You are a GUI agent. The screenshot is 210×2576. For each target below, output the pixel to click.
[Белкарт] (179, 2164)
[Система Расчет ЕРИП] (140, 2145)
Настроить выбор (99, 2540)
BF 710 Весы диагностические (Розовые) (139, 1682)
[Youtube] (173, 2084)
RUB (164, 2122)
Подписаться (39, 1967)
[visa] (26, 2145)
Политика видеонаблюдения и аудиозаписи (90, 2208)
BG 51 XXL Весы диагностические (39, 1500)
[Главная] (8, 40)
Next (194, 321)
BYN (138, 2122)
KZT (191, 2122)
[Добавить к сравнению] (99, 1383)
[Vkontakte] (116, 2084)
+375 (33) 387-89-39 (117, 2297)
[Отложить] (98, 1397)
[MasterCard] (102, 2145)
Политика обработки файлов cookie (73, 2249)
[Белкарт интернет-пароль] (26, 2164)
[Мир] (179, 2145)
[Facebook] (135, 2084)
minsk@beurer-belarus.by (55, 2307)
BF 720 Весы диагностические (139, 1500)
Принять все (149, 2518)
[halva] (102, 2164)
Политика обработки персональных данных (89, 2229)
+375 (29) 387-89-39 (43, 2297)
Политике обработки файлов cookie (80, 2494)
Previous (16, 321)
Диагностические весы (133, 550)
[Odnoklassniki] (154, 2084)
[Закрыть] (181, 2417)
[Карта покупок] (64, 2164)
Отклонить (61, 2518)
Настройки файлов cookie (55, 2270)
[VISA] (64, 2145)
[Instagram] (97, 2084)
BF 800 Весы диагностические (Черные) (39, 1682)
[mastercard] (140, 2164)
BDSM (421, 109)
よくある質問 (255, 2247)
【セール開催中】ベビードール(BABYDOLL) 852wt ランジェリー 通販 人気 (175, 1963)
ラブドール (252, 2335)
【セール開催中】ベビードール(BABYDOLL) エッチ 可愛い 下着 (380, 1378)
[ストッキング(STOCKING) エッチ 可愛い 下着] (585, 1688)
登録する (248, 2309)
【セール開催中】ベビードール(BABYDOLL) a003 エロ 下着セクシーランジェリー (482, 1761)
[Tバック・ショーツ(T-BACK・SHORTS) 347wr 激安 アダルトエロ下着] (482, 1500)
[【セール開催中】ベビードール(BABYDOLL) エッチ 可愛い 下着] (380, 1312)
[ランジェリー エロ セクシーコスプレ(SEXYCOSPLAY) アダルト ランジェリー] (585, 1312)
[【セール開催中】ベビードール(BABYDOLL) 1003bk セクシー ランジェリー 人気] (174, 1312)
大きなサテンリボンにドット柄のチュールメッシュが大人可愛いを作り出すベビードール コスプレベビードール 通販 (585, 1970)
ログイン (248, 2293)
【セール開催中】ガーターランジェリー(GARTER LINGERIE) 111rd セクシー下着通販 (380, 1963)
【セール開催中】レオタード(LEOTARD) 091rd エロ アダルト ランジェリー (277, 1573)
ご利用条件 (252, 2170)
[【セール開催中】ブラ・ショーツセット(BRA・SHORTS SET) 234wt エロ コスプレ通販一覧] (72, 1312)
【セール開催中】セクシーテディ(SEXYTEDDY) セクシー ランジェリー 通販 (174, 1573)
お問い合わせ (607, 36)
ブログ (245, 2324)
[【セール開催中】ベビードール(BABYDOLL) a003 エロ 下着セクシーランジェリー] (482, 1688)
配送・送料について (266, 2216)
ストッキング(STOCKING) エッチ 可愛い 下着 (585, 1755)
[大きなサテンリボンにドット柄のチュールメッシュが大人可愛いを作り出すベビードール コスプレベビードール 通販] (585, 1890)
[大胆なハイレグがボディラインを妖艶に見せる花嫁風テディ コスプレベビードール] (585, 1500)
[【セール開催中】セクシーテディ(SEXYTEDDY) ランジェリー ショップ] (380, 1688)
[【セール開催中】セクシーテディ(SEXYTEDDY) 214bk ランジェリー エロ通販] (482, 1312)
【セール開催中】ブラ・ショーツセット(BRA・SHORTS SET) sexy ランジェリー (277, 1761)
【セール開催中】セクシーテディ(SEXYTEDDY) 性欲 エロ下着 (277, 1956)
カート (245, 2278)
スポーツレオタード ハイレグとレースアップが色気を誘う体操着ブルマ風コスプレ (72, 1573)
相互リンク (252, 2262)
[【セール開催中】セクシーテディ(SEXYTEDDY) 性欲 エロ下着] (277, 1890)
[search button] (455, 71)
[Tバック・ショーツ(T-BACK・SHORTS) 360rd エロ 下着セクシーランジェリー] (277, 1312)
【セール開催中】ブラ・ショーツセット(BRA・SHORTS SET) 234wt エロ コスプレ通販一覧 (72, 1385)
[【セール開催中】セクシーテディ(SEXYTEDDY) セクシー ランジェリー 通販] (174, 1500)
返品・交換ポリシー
◇ ◇ ◇ ◇ ◇ ◇ ◇
REQUIRED WORK -> When a line in the material above holds the word "SEXYTEDDY", copy that line.

EXPECTED ANSWER ->
【セール開催中】セクシーテディ(SEXYTEDDY) セクシー ランジェリー 通販 (174, 1573)
[【セール開催中】セクシーテディ(SEXYTEDDY) ランジェリー ショップ] (380, 1688)
[【セール開催中】セクシーテディ(SEXYTEDDY) 214bk ランジェリー エロ通販] (482, 1312)
【セール開催中】セクシーテディ(SEXYTEDDY) 性欲 エロ下着 (277, 1956)
[【セール開催中】セクシーテディ(SEXYTEDDY) 性欲 エロ下着] (277, 1890)
[【セール開催中】セクシーテディ(SEXYTEDDY) セクシー ランジェリー 通販] (174, 1500)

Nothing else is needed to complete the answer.